Last month Harlan posted about his experience at PFIC 2011. At the end of his post he shared his Malware Detection Checklist which outlines the examination steps to locate malware on the system. I think it’s a great list and I like how the checklist is focused on a specific task; finding malware. I added some of the activities in Harlan’s checklist to my own because I either wasn’t doing it or I wasn’t deliberate about doing it. One step I wasn’t doing was scanning for packed files and thinking about it I can see how it can help reduce the amount of binaries to initially examine. On the other end, one step I wasn’t deliberate about was examining the user’s temporary directories. I was examining these directories through timeline analysis but I wasn’t deliberate about searching the entire folder for malware or exploit artifacts.

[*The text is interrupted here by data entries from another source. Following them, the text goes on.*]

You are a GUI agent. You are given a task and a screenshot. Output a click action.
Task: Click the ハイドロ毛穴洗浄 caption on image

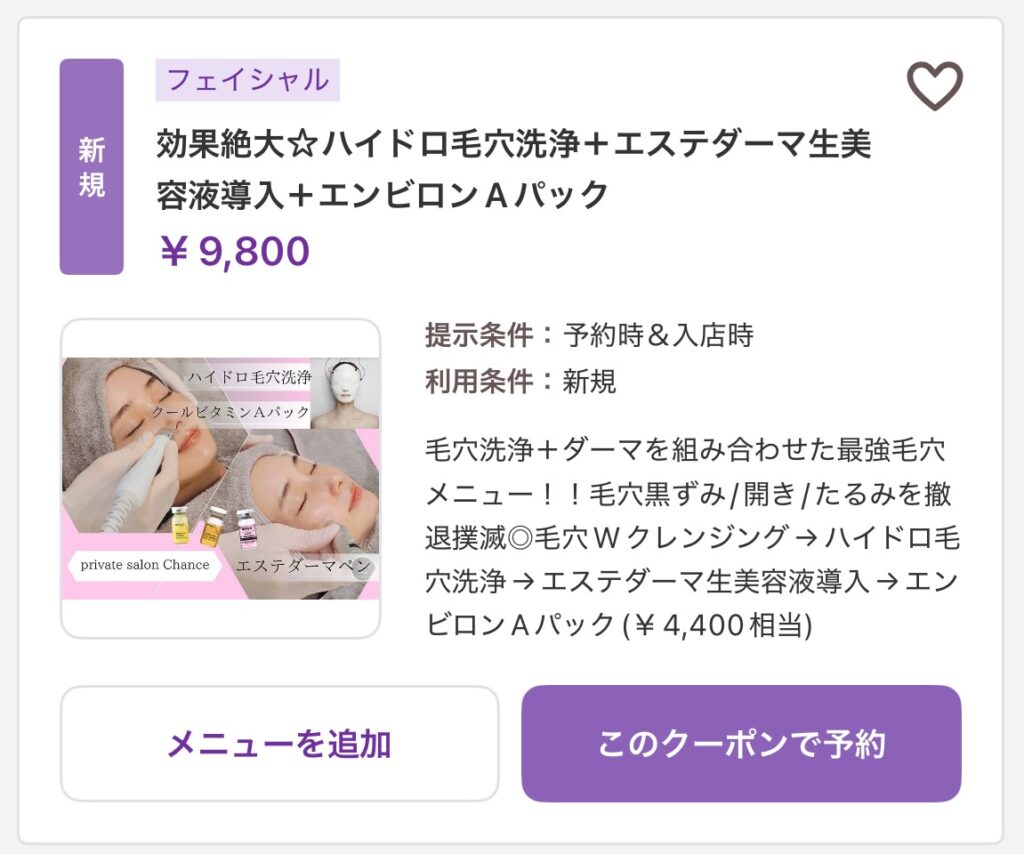tap(249, 378)
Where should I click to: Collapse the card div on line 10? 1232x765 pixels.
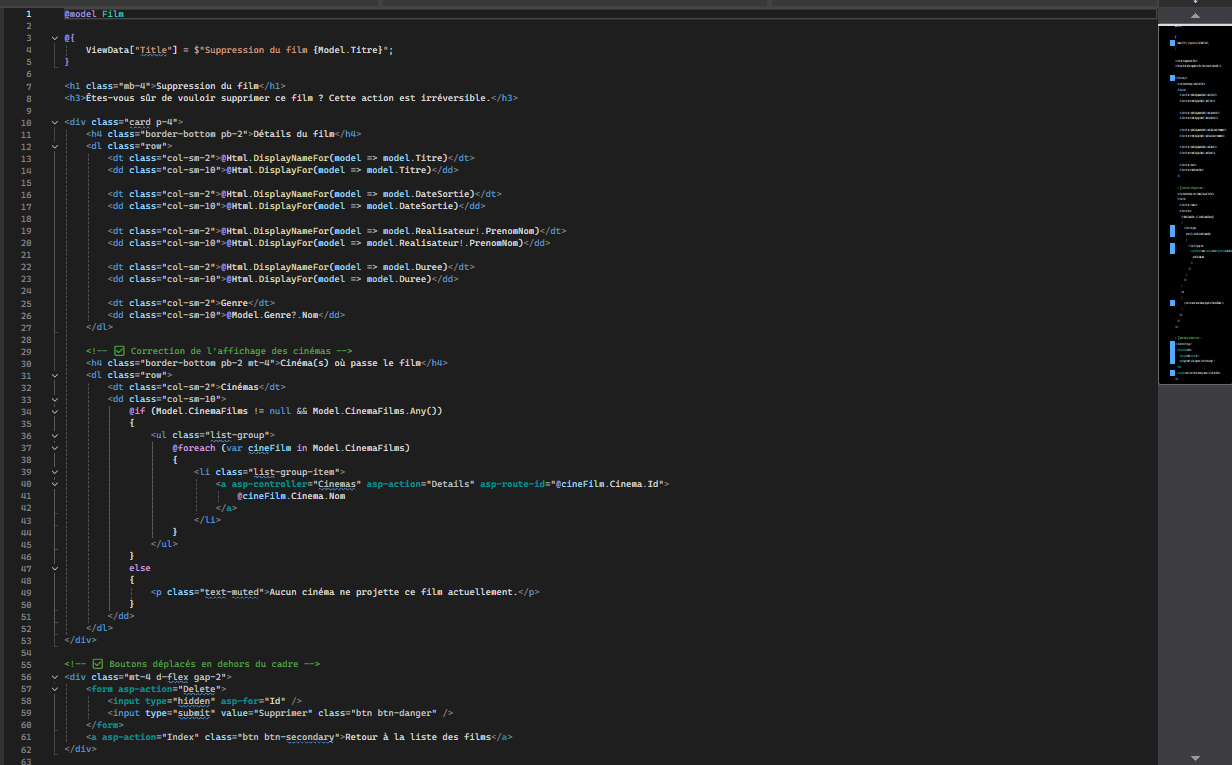(x=55, y=121)
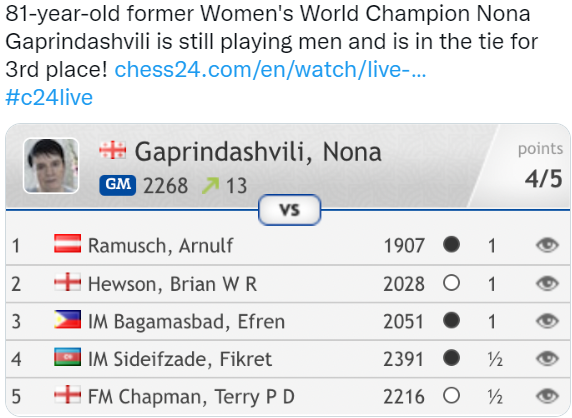This screenshot has width=572, height=418.
Task: Open the chess24.com watch live link
Action: (x=270, y=69)
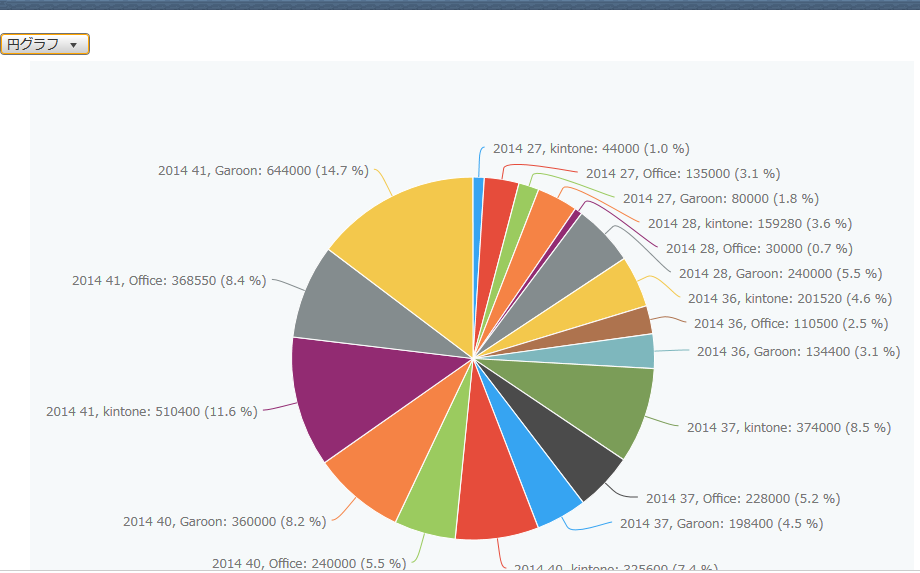
Task: Click the label '2014 41, kintone: 510400'
Action: point(152,412)
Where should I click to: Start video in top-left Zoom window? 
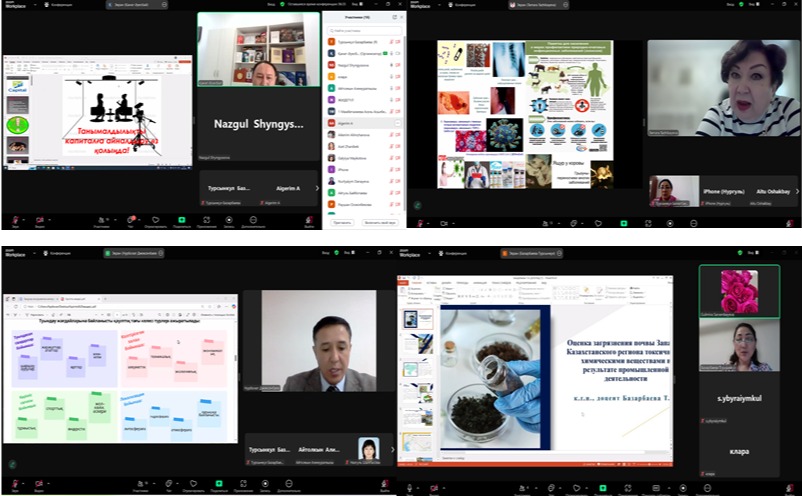click(x=40, y=219)
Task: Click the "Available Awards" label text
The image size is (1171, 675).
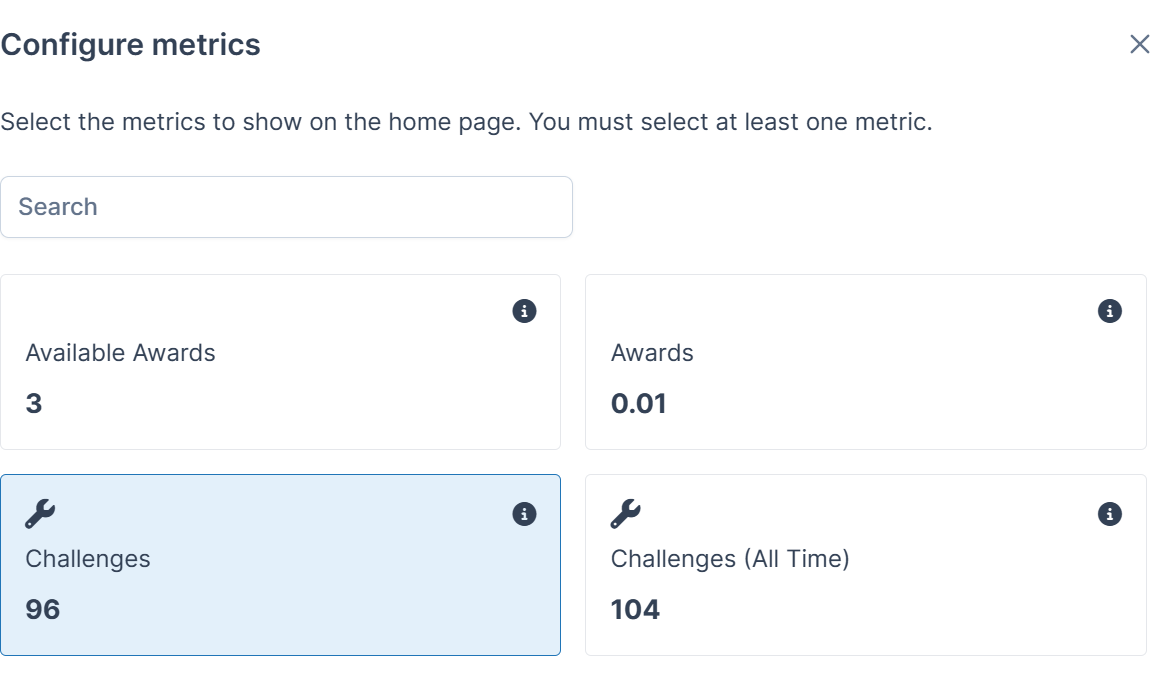Action: click(x=120, y=352)
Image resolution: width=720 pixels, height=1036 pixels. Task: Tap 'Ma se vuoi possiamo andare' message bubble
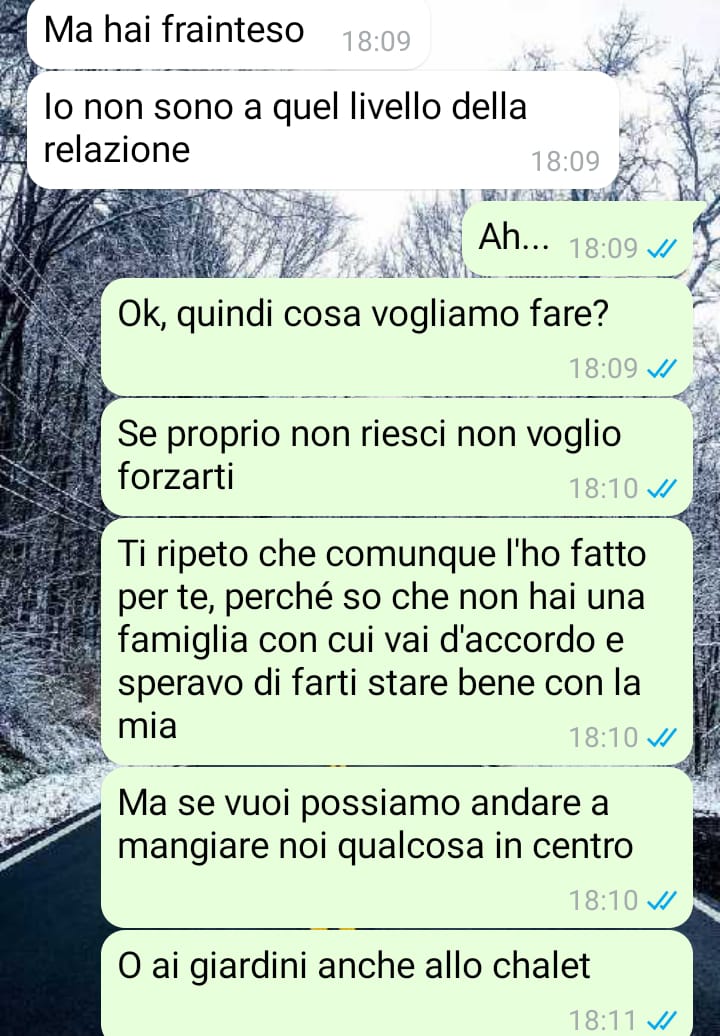click(x=396, y=847)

The cool thing about Harlan’s checklist is that he already did the heavy lifting. He put together a process that works for him (including the tools he uses) and is sharing it with the community. It wouldn’t be hard for anyone to take what he already did and incorporate it into their own examination process. Plus, his blog post mentioned the checklist came from Chapter 6 in WFA 3 so the book (once released) can be a reference to better understand how to go about finding malware on a system.

Another Angle at Finding Malware

Along the same lines about trying to identify malware on a system Mark Morgan over at My Stupid Forensic Blog discussed the topic in his post How to Identify Malware Behavior. Mark first proceeded to explain the four main characteristics of malware which are: an initial infection vector, malware artifacts, propagation mechanism, and persistence mechanism. (Harlan also described these characteristics on his malware webpage). The characteristics are important since there artifacts associated with them and those artifacts can help identify the malware. Mark provided a great example about how the persistence mechanism played a role in one of his cases. He even went on to explain a few different ways to track down malware and its persistence mechanism.

Analyzing Malware

At some point during the examination malware will be identified on the system. Some can just start analyzing the malware since they are fortunate enough to know how to reverse engineer its functionality or know someone who can. The rest of us may not have that luxury so we should just upload the sample to online scanners such as VirusTotal or Sandboxes right? Well, I wouldn’t be too fast in pulling the trigger without understanding the risks involved. The Hexacorn blog put together the excellent post Automation vs. In-depth Malware Analysis. In the author’s own words the "post is my attempt to summarize my thoughts on the topic of both automated malware analysis in general and consensual submission of files to a web site owned by a third party". There are times when submitting samples to a third party service are not the best choice to make. I first learned about the risk when a discussion occurred in the Win4n6 group sometime ago but the post goes into more depth. For anyone dealing with malware and considering using third party services -such as VirusTotal or ThreatExert - than I highly recommend reading this post to help you make an informed decision.

On a side note, the Hexacorn blog started to post forensic riddles every Friday followed by posting the answer every Monday. The riddles are entertaining and educational. My stat count so far is zero for two (I wasn’t even close).